Agrilinks, November 2016.

This webinar explored how the Feed the Future Gender-Sensitive Climate-Smart Agriculture for Nutrition (G-CAN) initiative aims to support USAID on the new Global Food Security Strategy. Participants weighed in on the draft framework, shared insights on the intersection of the projects three focus themes based on their own experiences, and identified critical research gaps that are needed to support their own development.

Agrilinks, November 2016.

Extension professionals are fully committed to improving rural livelihoods and strengthening communities, but there is still a great need across the board to better integrate gender and nutrition into their services. Integrated development projects have become the norm, but the fact still remains that simple, evidence-based, ready-to-use materials are extremely difficult to access. In this Ag Sector Council event, the Integrating Gender and Nutrition within Agricultural Extension Services (INGENAES) project shared their approaches to addressing this challenge.

Online Community Corner
Discussions and resources from communities of practice and professional networks

Agrilinks, October 2016.

Only highly contaminated nuts or kernels may show clear signs of aflatoxin contamination, making sorting a challenge. Now, scientists at the Peanut & Mycotoxin Innovation Lab are developing a portable, fluorescence spectral-based technology that might “see” what the human eye would otherwise miss.

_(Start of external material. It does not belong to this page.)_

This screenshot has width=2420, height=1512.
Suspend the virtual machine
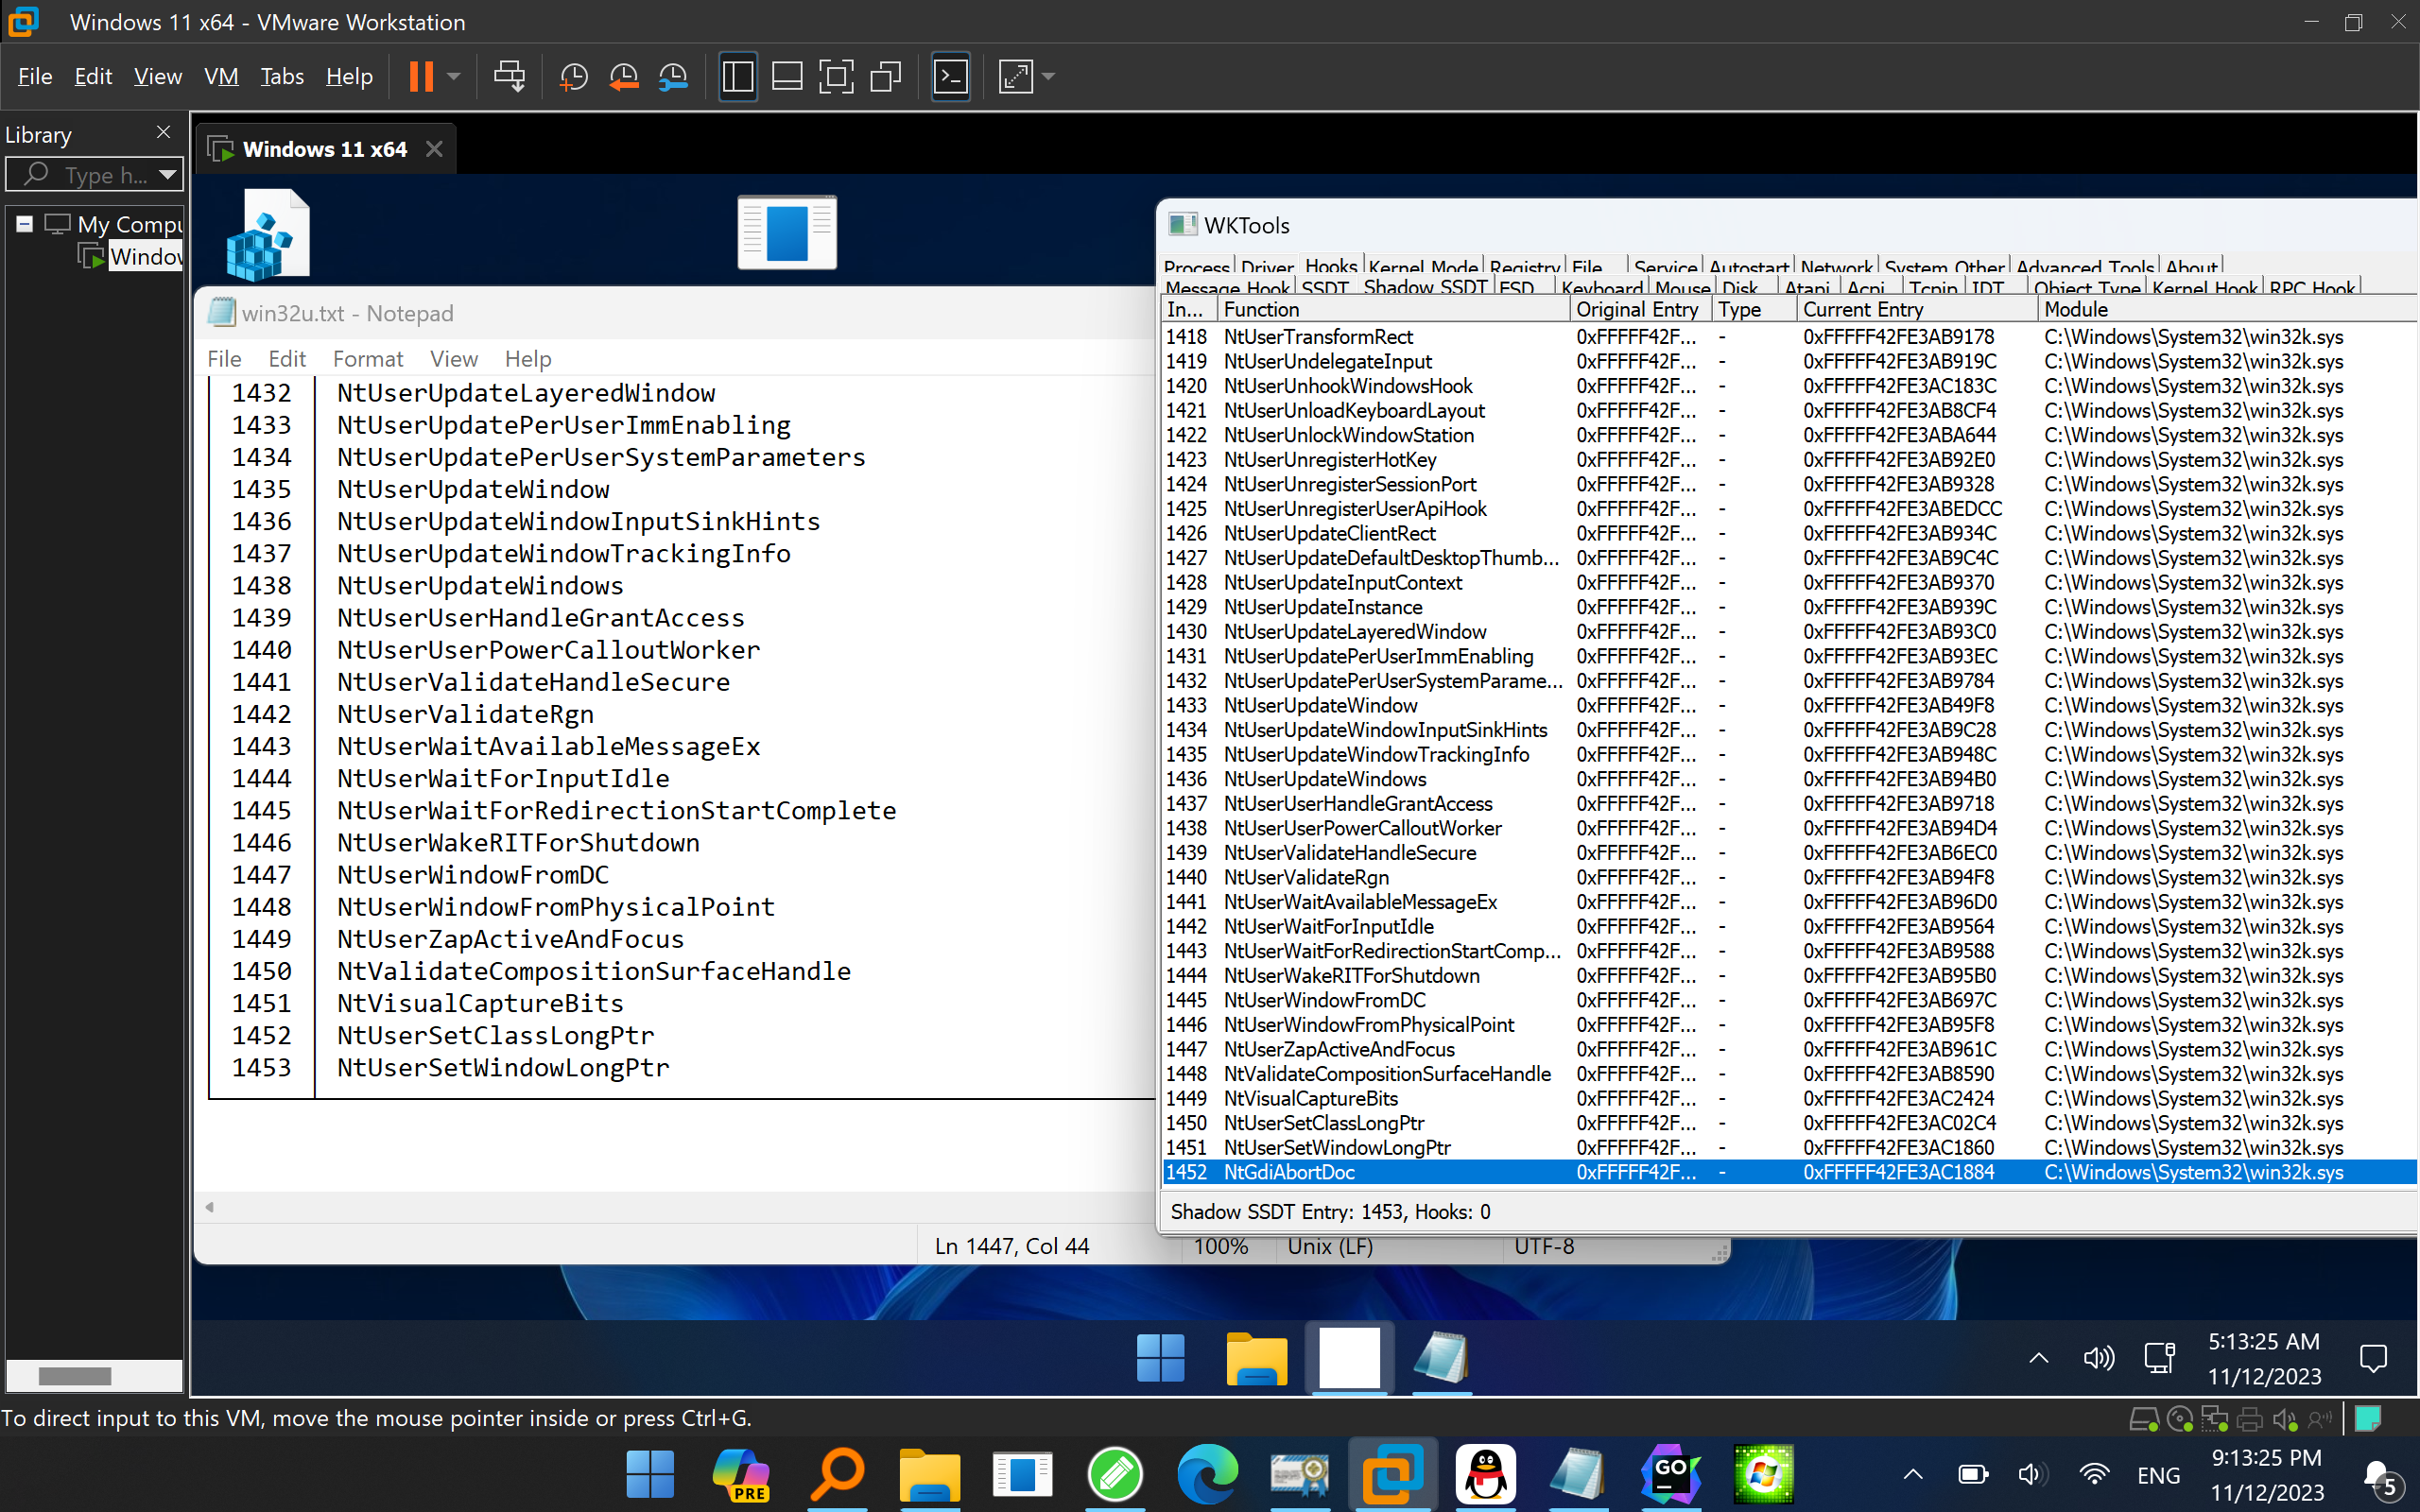coord(421,75)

The SPRING Project, November 2016.

In the November 2016 Ag2Nut Call, Matthias Jäger, Markets and Value Chain Expert, International Center for Tropical Agriculture (CIAT) / CGIAR, presented findings from a pilot project in Kenya and Uganda, aimed at improving the diets of vulnerable rural and urban consumers through increased consumption of more affordable, diverse, safe, and nutrient-dense processed bean-based food products, sourced from local farmer organizations and delivered by small and medium enterprises (SMEs). This project uses a value chain for nutrition (VCN) approach, an innovative strategy that addresses nutrition problems by identifying opportunities where chain actors benefit from the marketing of agricultural products with higher nutritional value, focusing on those value chains that are most relevant to the poor, specifically women of reproductive age and children.